Positive inotropic effect of Angiotensin II: Increases in intracellular Ca2+ or Changes in Myofilament Ca2+ Responsiveness?

MATTIAZZI A

JOURNAL OF PHARMACOLOGICAL AND TOXICOLOGICAL METHODS.

Elsevier

Lugar: United States; Año: 1997 vol. 37 p. 205 - 214

1056-8719

Although it is well known that Angiotensin II (Ang II) has a direct positive inotropic effect in several species, the mechanisms of this action are still poorly understood. The aim of this review is to analyze the possible subcellular mechanisms underlying Ang II-induced positive inotropic action. The binding of Ang II to its receptor triggers a complex signal transduction cascade that stimulates the intracellular formation of two second messengers, inositol 1,4,5-triphosphate (IP3), and 1,2, diacylglycerol (DAG). IP3 triggers the release of Ca2+ from intracellular stores in several cell types and has been shown to increase myofilament Ca2+ sensitivity. DAG activates protein kinase C (PKC), an enzyme that catalyzes the phosphorylation of different cellular proteins, including several proteins of the myofibrils. Distinct ionic transporters, like the Na+/H+ antiporter and the Na(+)-independent Cl-/HCO3- exchanger, implicated in the regulation of intracellular pH, and the Na+/Ca2+ exchanger which contribute to the intracellular Ca2+ homeostasis, have been shown to be activated by a PKC-dependent mechanism.
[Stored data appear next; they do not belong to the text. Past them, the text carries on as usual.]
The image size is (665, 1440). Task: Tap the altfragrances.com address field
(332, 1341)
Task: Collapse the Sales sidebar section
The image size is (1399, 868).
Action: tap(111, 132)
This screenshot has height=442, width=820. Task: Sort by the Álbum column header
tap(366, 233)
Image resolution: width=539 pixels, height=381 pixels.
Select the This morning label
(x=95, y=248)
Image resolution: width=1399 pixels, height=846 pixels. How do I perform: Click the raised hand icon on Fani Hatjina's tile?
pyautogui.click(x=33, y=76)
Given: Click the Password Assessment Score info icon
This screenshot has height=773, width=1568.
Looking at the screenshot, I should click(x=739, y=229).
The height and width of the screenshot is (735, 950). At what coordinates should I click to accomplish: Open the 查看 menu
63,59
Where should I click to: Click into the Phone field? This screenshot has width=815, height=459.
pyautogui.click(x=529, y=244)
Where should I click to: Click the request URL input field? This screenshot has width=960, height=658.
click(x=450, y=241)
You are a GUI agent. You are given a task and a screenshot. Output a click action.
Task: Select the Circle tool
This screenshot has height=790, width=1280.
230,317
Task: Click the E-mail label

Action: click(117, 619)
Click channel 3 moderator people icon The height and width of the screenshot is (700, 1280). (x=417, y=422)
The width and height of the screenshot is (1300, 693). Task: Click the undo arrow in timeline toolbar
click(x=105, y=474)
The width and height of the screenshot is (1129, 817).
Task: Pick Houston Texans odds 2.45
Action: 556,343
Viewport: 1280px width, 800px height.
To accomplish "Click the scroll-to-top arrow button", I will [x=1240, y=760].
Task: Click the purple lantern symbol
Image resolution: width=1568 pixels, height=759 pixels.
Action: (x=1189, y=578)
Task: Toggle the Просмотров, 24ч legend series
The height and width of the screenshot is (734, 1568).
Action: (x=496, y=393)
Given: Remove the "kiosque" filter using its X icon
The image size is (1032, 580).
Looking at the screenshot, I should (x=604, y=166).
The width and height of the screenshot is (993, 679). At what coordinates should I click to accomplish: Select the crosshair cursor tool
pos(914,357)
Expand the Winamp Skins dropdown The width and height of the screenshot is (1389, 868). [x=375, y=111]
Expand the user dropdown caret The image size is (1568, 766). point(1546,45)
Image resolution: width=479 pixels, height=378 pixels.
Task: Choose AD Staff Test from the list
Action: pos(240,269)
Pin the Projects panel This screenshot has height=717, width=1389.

Thus, either one of the Ang II-induced second messengers, that is, IP3 and DAG, has the potential to affect myocardial contractility by modifying either intracellular Ca2+, myofilament Ca2+ responsiveness, or both. As described herein, the available data do not allow a definitive single model to explain the mechanism of the Ang II-induced positive inotropic effect. Moreover, it is possible that the final action of Ang II on myocardial inotropism is the end product of a complex interaction of several of the mechanisms triggered by the hormone.